また、大量の農民工が流入している大都市については、居住証発行に厳しい条件が要求されているもようだ。さらに、農民工に都市戸籍を付与した場合に、農民が本来有している、農地に対する土地経営権、住宅使用権、集体収益分配権の「3権」をどうするのかという根本的な問題の検討は棚上げのままだ。50年以上にわたって続いている戸籍改革の必要性は長い間指摘されてきたが、「雷声大、雨点小」、かけ声は大きいが進展は少ないと揶揄されている。
政府部門にまで及ぶ「既得権益」の防衛が要因!?
戸籍改革が進まない原因は何か? 多くの議論がなされてきたが、例えば最近では、農村問題や戸籍問題に関して先鋭的な発言で知られる中国のある専門家は、これを計画経済時代の産物と断じ、2つの要因が改革を阻んでいると指摘している。
すなわち、①戸籍分離は農村と都市を効果的に管理し、社会の安定を確保する基礎であるという古い固定観念、②農民工に都市戸籍者と同じ権益を与えると、都市戸籍者から政府部門におよぶ広範な既得権益が浸食されるという懸念である。
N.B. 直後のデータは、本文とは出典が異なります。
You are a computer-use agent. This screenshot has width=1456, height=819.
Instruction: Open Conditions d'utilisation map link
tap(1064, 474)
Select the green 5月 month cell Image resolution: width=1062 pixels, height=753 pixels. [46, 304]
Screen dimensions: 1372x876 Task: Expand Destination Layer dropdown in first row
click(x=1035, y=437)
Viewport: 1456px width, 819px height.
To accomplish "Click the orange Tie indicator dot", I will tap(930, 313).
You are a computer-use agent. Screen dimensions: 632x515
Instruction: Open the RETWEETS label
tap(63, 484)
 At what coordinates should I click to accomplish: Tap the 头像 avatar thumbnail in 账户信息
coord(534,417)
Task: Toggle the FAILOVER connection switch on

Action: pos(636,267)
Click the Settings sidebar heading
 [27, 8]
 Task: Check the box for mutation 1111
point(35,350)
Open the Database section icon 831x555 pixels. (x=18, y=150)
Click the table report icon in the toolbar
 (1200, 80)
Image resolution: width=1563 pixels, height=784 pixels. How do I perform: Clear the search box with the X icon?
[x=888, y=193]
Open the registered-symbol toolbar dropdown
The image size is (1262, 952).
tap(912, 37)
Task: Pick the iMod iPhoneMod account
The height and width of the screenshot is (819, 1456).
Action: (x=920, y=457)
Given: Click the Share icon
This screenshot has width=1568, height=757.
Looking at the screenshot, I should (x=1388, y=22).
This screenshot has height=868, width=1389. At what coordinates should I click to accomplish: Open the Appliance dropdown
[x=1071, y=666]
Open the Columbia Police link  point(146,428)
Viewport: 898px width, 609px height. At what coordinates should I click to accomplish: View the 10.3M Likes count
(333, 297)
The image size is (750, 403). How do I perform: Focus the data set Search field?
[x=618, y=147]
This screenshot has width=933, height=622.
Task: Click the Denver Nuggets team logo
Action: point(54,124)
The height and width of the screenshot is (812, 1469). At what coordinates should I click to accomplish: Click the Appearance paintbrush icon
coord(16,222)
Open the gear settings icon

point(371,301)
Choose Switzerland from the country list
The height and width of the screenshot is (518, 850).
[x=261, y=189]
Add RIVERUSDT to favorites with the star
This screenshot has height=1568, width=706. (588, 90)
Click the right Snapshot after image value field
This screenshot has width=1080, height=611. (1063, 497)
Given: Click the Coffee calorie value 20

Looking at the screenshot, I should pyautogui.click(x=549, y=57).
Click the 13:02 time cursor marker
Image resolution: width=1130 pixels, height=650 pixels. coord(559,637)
前者は、中国では公安部が戸籍制度の所管官庁であることからも頷ける。後者は、農民工に都市戸籍を与えることは、その社会保障、福利厚生水準を都市戸籍者と同等にすることを意味し、地方政府にとって受け入れ難い財政負担となるという主張に繋がる。財政負担がどの程度になるかについては議論があるが、既得権益を守るための口実になっている面が大きい。